[WHAT TO DO]
List every line of the data below that contains the string "This".

Data for locating displayed items:
-------------------------
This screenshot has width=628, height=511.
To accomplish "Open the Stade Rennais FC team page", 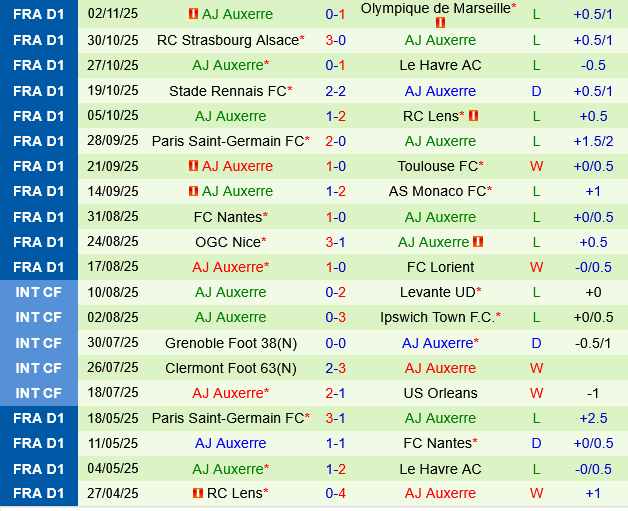I will pyautogui.click(x=228, y=91).
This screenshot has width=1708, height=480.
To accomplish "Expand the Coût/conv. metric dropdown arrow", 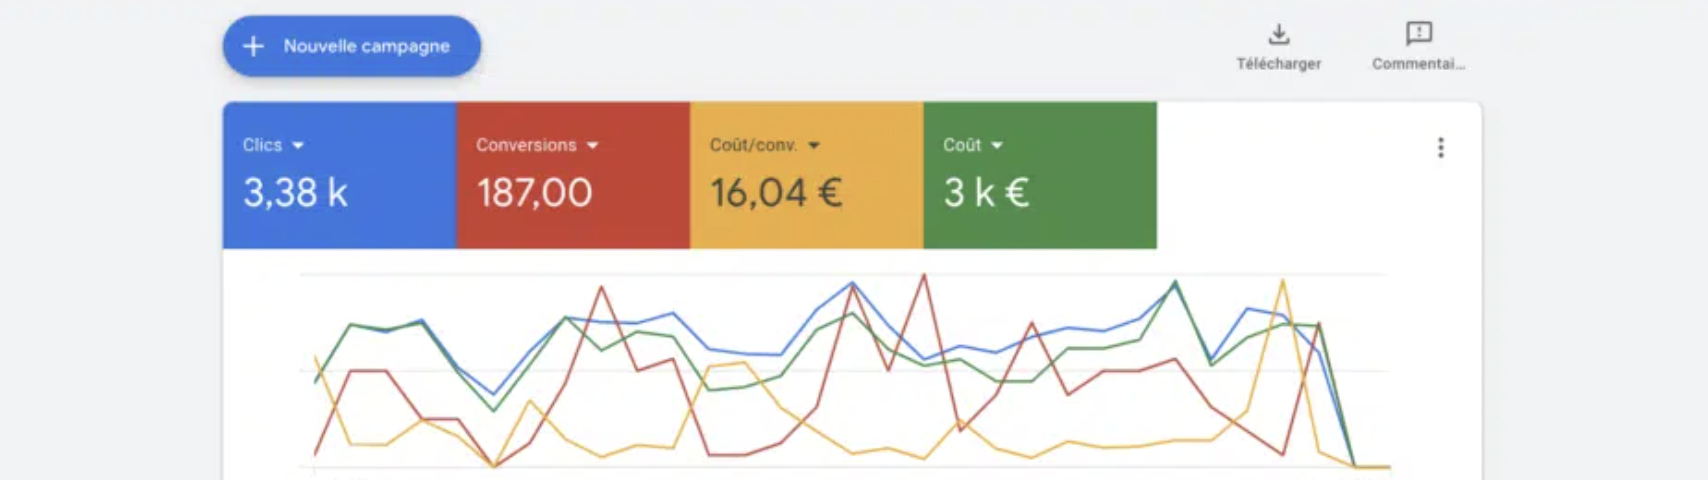I will click(813, 146).
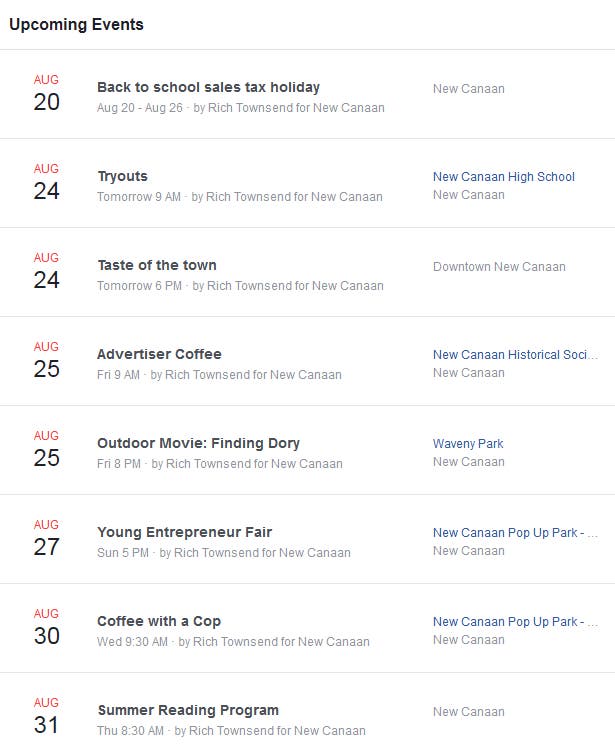Image resolution: width=615 pixels, height=755 pixels.
Task: Click the Upcoming Events heading
Action: [76, 24]
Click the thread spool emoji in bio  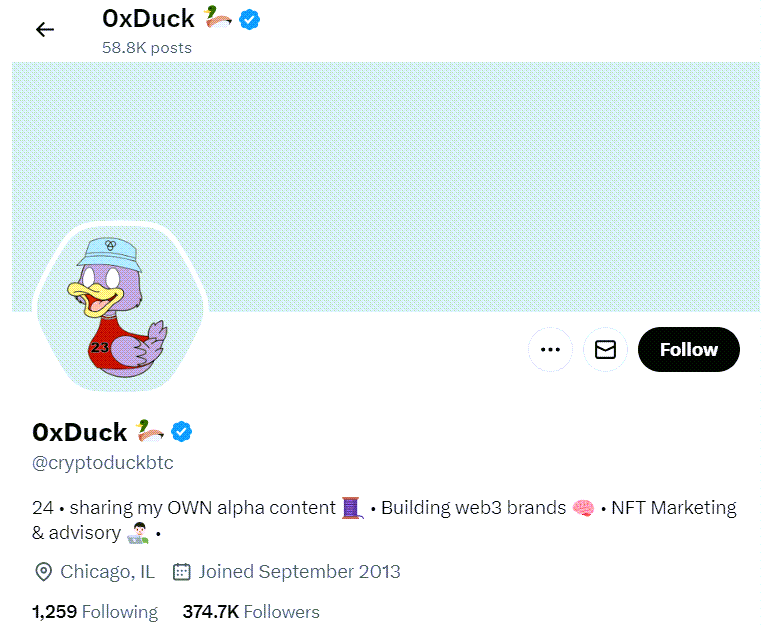coord(352,508)
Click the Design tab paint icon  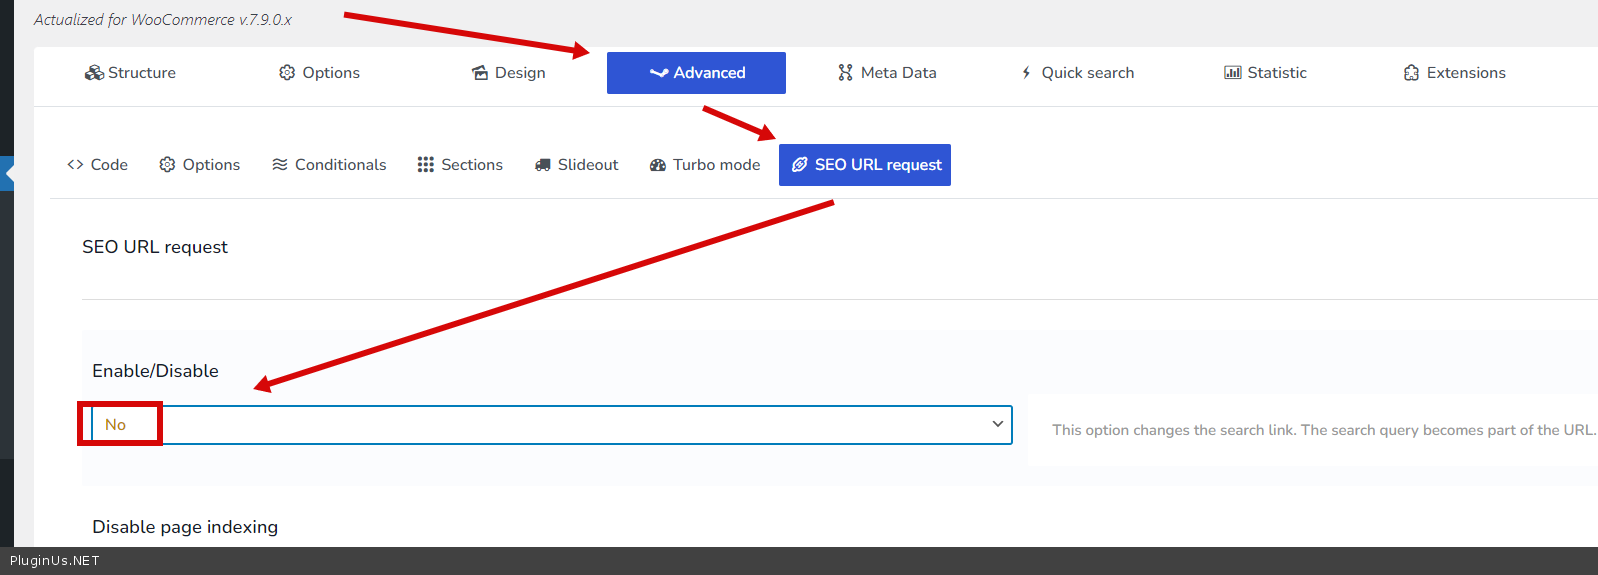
-------------------------
[OUTPUT OF THE EXERCISE]
This screenshot has width=628, height=511.
This screenshot has width=1708, height=480.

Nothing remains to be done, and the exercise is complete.